My work is involved with the question of what painting is, after Pollack, after Greenberg, after photography, in an increasingly digitalized age. Working with photographically derived landscape elements and a process that relies on both accident and intention, my objective is to reinvigorate the language of abstraction and the experience of landscape made remote by photography.

My paintings begin by selecting photographs of the natural world. The photographic image stops the chatter and churn of my mind and places me in the present moment. I employ a technique of pulling paint that simultaneously eradicates the classic gesture and creates unanticipated events. The act of pulling paint is also a response to photography and the way it smoothes out experience by rendering images on a flawless surface.

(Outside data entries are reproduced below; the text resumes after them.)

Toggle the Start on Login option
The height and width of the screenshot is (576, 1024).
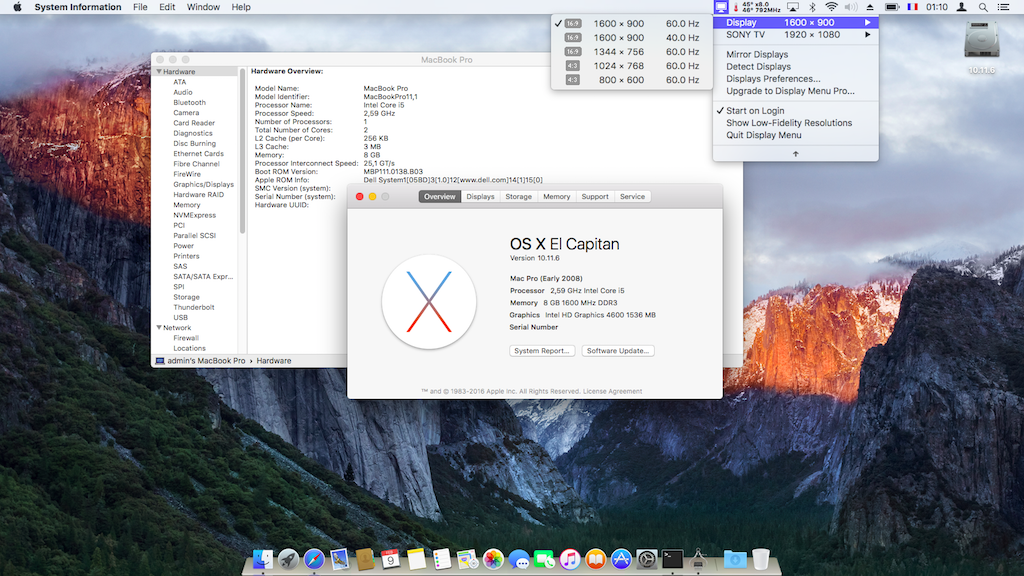(755, 111)
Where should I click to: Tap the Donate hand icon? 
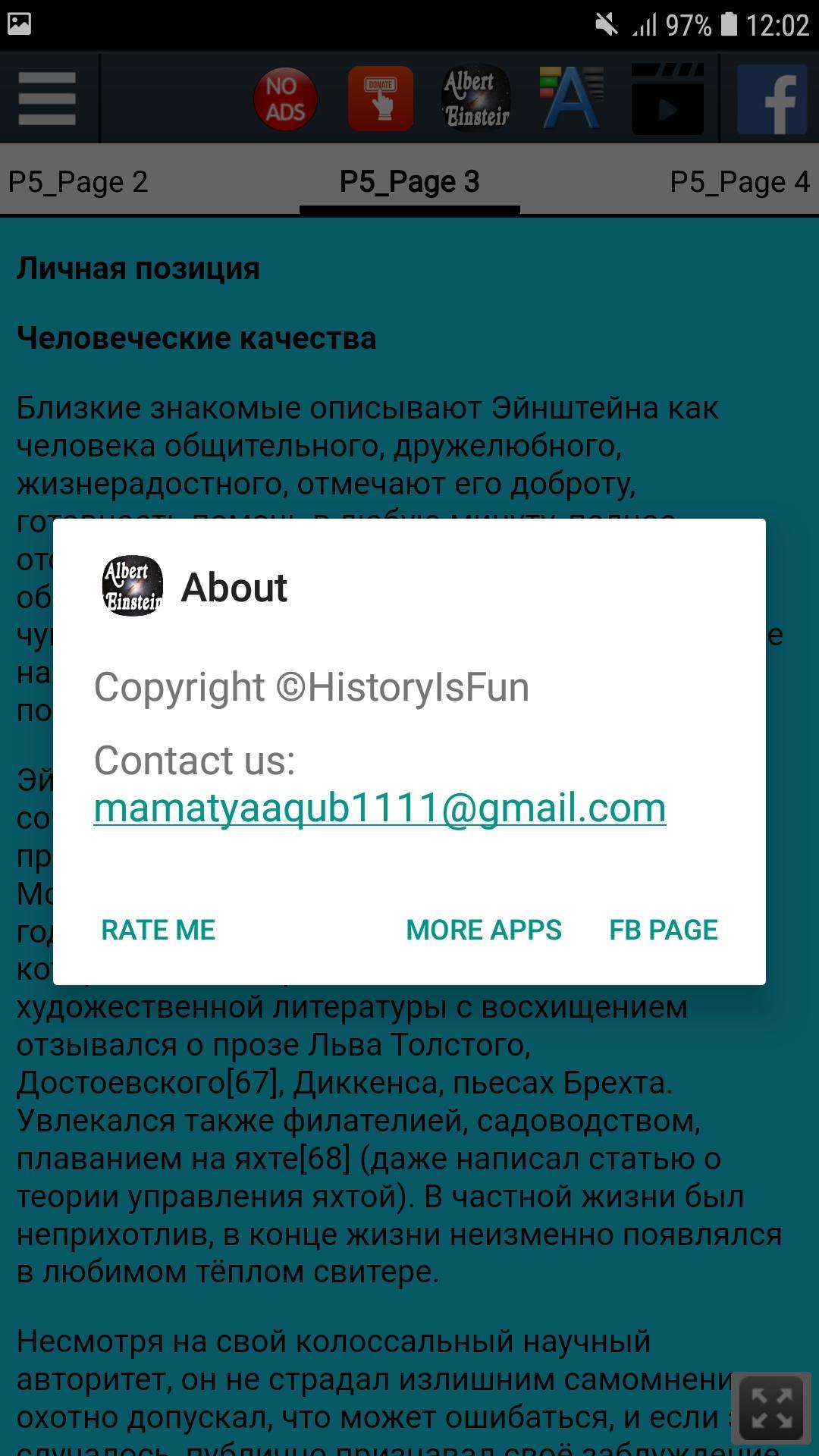coord(381,99)
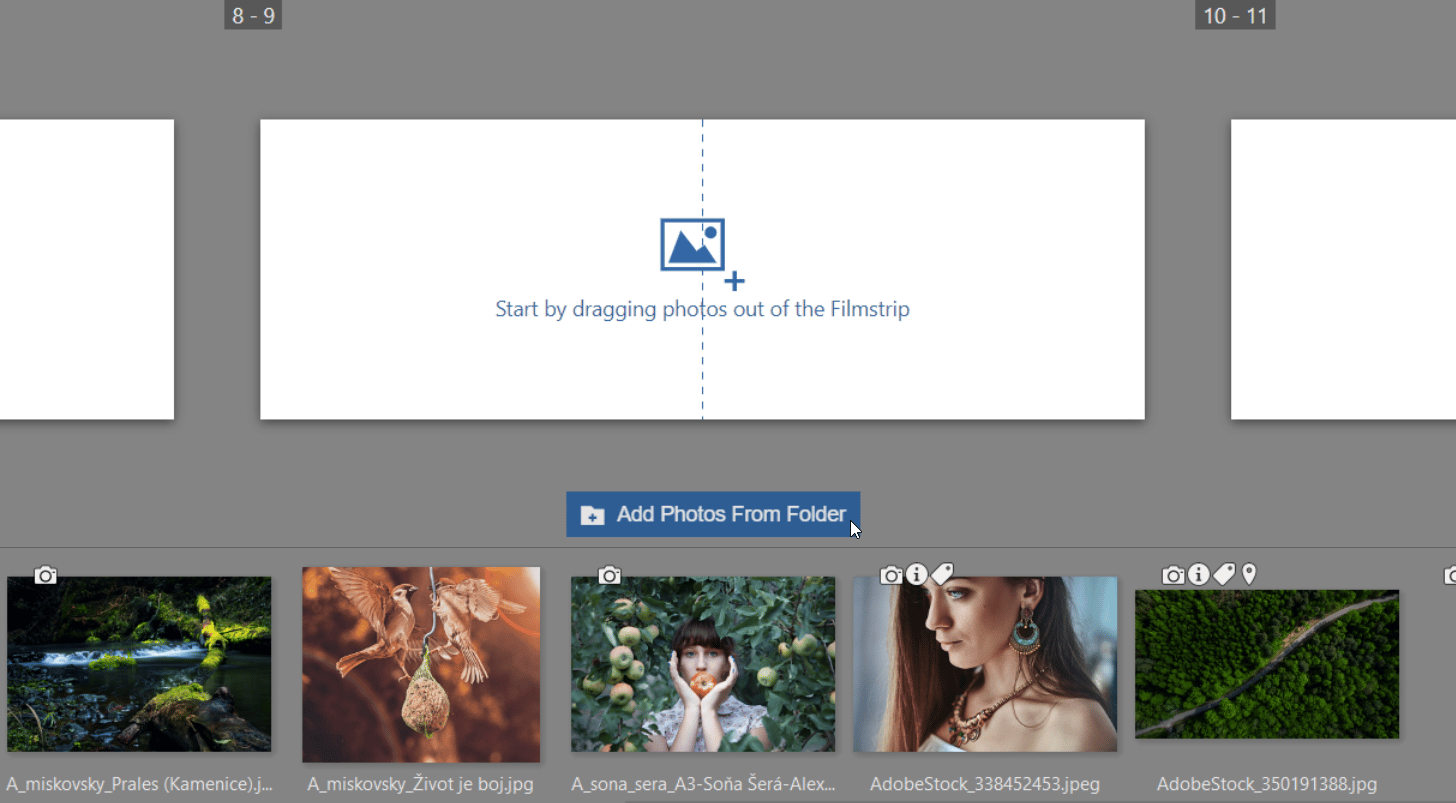Select the page 8 - 9 label
The image size is (1456, 803).
253,15
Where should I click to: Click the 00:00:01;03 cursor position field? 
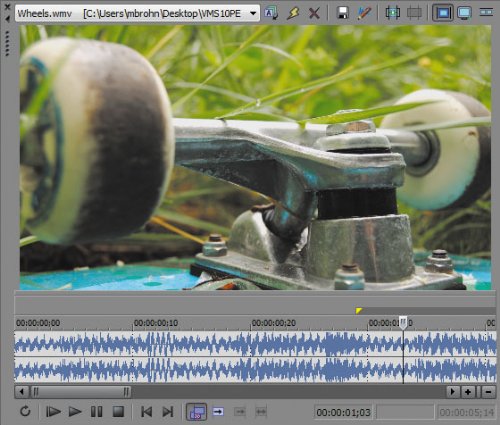click(x=344, y=412)
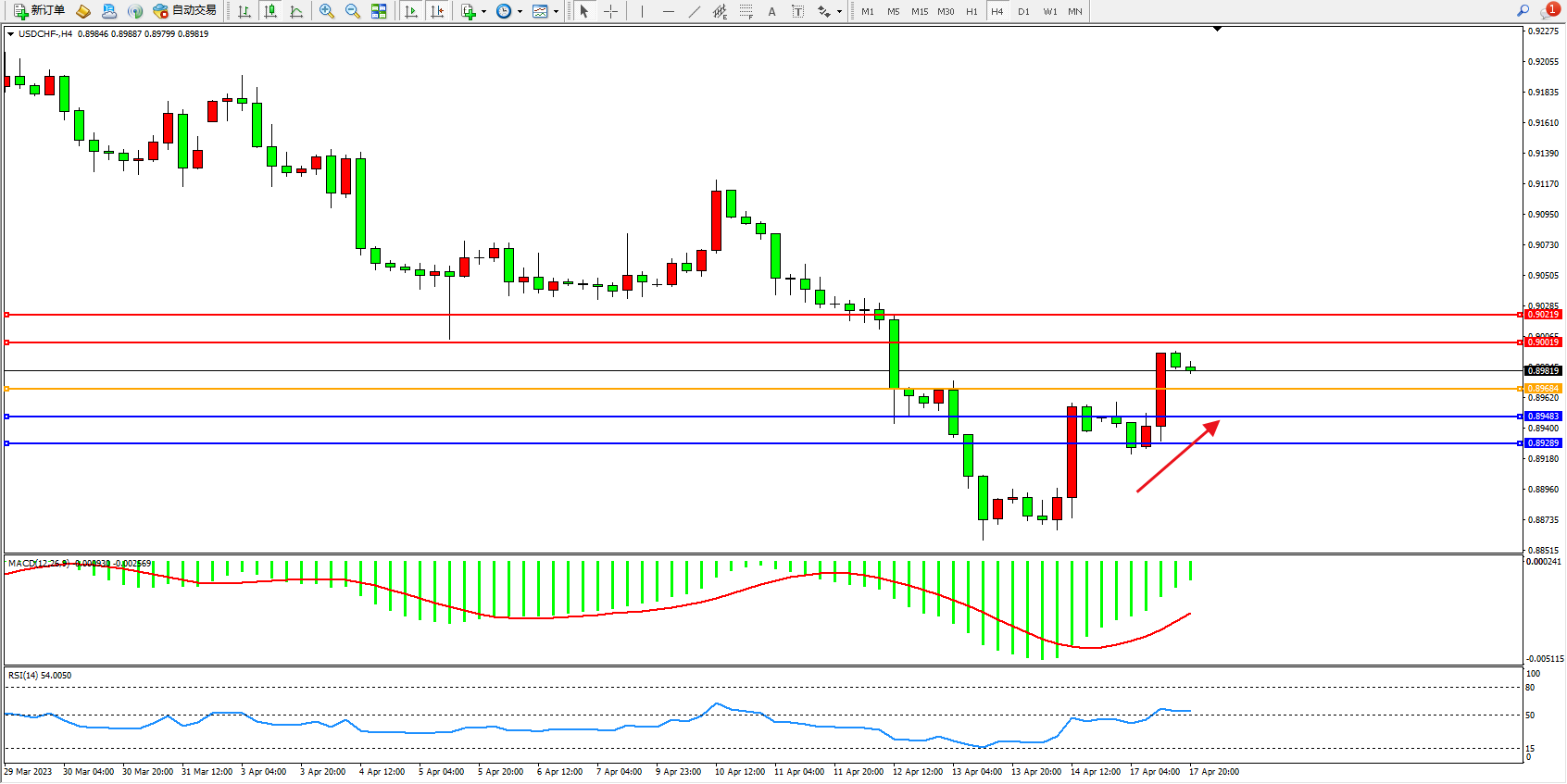The height and width of the screenshot is (784, 1567).
Task: Expand the chart templates dropdown arrow
Action: pos(556,12)
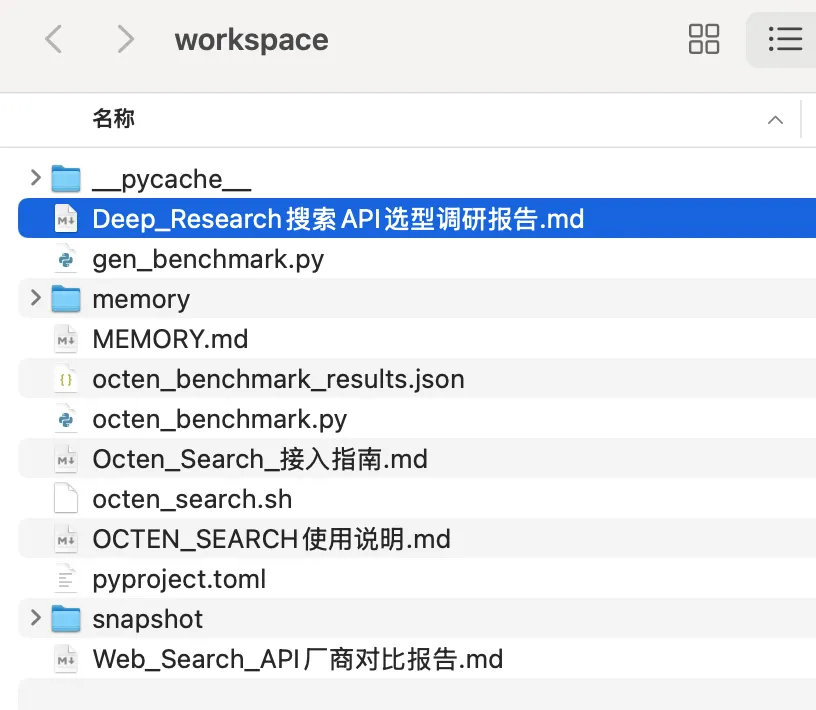816x710 pixels.
Task: Sort by the 名称 column header
Action: [113, 119]
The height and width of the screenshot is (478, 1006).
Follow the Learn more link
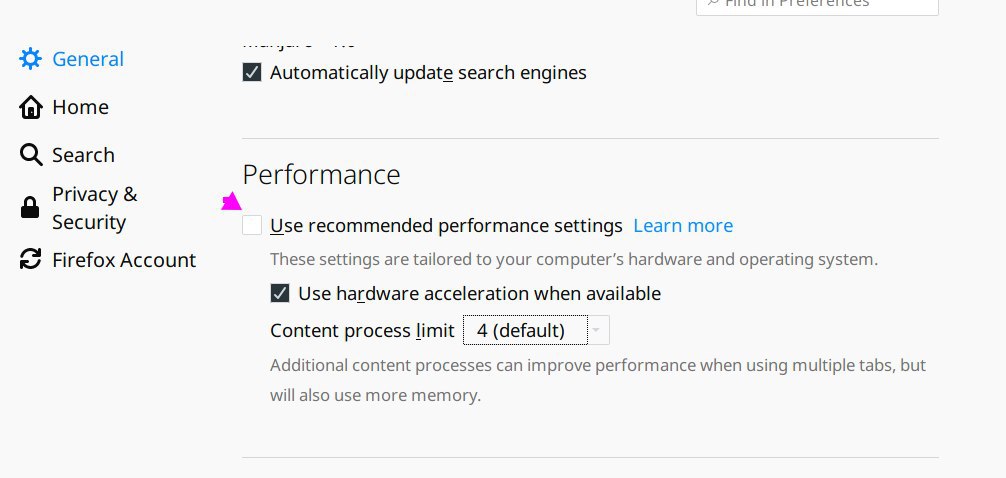pos(683,226)
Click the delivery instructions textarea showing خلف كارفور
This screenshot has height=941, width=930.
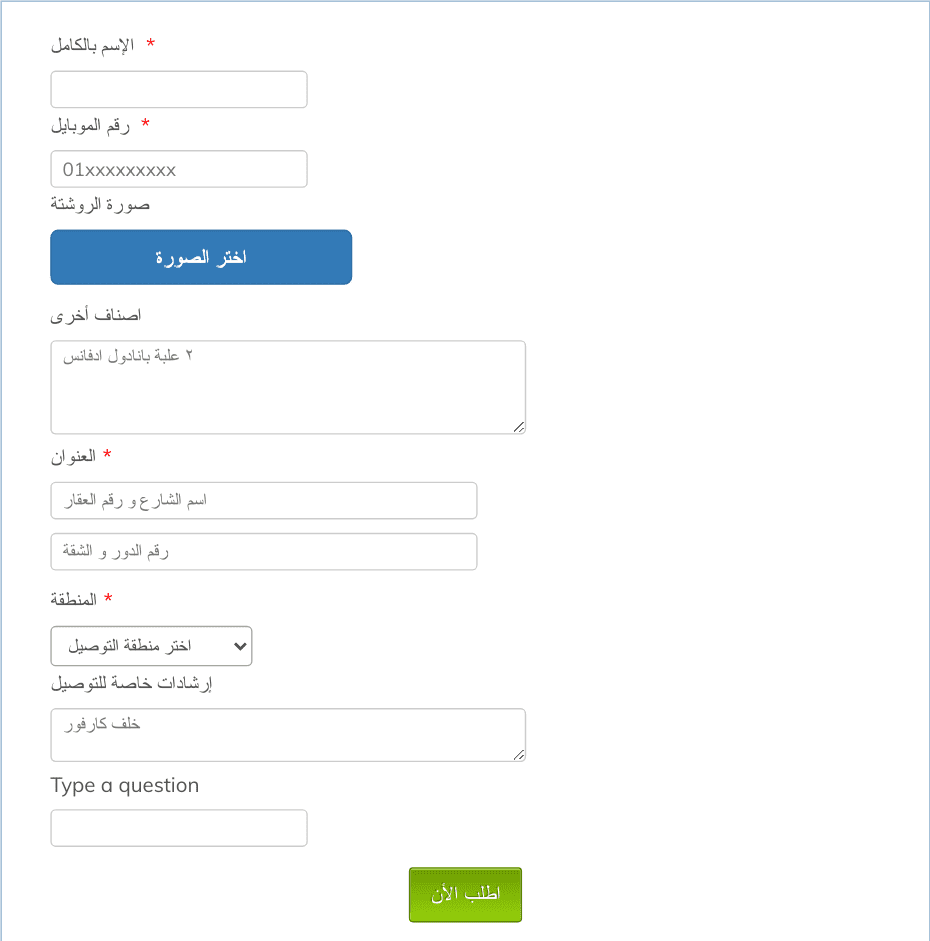tap(288, 735)
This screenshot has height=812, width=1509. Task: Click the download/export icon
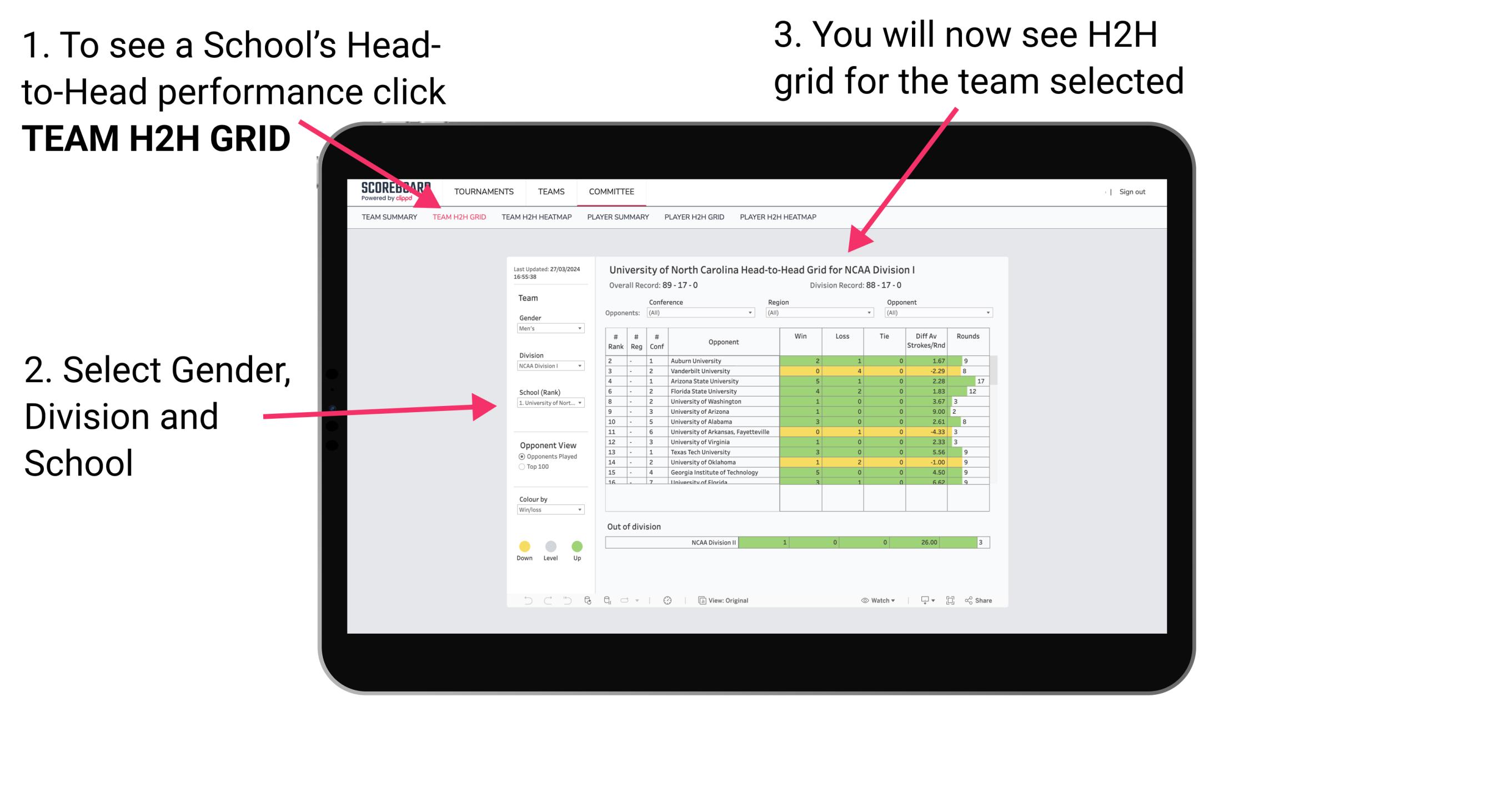[922, 600]
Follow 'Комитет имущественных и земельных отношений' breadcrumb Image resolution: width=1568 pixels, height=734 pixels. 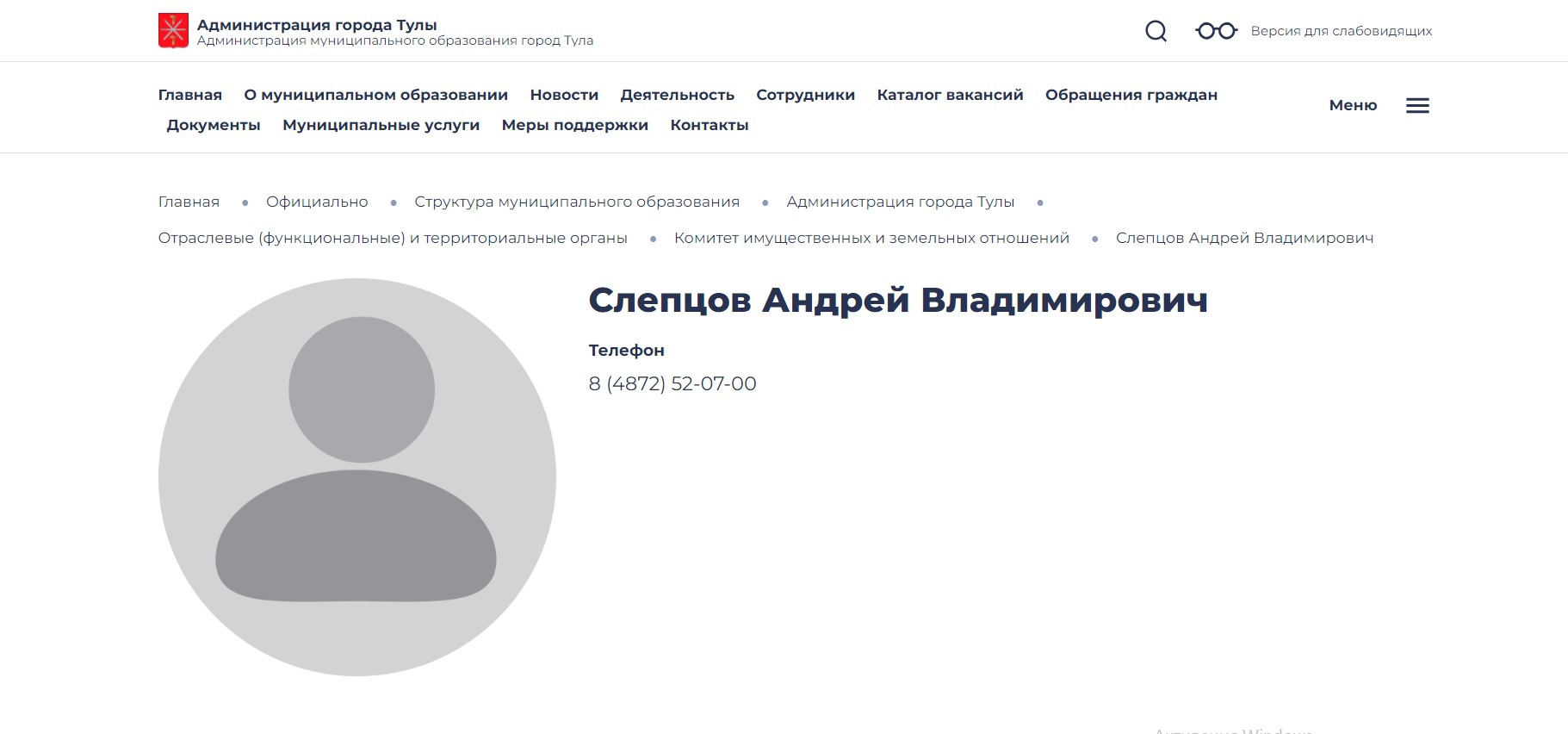click(871, 238)
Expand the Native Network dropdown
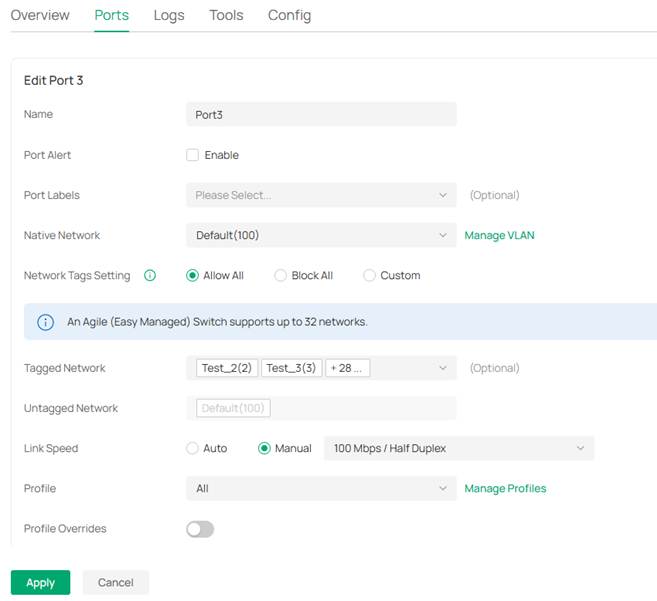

I combine an illusion of chemical and/or technological alteration that has the quality of photographic emulsions and includes a vocabulary of painterly abstraction.

My method alternates between chaos, control, painterly and mechanical, to create a painting that is the result of a process, but also evokes elements of landscape. I use paint in a fluid way, to suggest water and its metaphorical associations to all that is mutable and unfixed. I look for an image that comprises the artificial and the natural, the abstract and the real, as well as a confluence between painting as process and nature as process. I endeavor to connect the viewer to the natural world via the phenomena of paint.

My work is a meditation on the complexity of my experience as altered by an increasingly technological environment. For me, a painting is complete when it suggests a kind of mystery that exists in a realm between sensation and thought.